**Task goal**
Return exactly the lines of the records below, starting at the line that contains "Image resolution: width=1568" and ending at the line that contains "You are a computer-use", with both of those lines kept.

**Stored items from a collection**

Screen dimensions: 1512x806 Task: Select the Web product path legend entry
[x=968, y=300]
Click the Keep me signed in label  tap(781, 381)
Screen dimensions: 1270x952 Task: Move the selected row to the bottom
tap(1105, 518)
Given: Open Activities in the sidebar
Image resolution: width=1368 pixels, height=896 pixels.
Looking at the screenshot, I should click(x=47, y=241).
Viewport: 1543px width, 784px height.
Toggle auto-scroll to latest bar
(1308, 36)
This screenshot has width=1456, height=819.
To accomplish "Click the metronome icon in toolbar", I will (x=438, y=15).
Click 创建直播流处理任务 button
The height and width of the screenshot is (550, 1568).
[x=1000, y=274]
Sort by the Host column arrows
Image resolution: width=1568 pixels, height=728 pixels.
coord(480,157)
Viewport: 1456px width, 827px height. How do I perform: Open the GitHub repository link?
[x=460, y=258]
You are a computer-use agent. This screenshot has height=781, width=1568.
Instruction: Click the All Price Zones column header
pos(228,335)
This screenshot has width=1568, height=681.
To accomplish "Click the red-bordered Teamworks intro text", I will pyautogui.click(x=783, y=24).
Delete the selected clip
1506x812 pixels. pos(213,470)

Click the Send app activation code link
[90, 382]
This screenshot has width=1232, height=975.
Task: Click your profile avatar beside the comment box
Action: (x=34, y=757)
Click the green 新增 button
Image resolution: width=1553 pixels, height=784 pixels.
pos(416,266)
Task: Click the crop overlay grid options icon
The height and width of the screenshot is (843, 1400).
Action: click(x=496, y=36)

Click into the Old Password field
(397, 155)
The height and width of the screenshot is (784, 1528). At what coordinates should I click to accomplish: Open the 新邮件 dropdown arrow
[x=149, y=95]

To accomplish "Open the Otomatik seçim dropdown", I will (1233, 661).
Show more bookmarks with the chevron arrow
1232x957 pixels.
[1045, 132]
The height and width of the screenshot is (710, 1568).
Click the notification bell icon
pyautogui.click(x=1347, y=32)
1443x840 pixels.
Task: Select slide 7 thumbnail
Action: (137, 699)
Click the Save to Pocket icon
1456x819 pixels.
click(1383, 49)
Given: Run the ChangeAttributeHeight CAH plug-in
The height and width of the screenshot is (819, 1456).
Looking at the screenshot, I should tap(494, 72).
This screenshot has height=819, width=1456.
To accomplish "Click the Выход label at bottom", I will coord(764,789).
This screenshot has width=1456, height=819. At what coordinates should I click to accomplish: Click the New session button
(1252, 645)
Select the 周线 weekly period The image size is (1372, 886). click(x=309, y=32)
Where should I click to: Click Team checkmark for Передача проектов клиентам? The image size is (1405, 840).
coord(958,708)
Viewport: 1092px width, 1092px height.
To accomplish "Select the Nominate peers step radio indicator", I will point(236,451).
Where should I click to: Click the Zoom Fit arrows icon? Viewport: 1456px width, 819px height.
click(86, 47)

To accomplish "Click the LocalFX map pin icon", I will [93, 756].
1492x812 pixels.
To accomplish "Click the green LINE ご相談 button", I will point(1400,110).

**Solution**
Image resolution: width=1568 pixels, height=728 pixels.
coord(480,157)
Viewport: 1456px width, 827px height. How do I perform: Open the GitHub repository link?
[x=460, y=258]
You are a computer-use agent. This screenshot has height=781, width=1568.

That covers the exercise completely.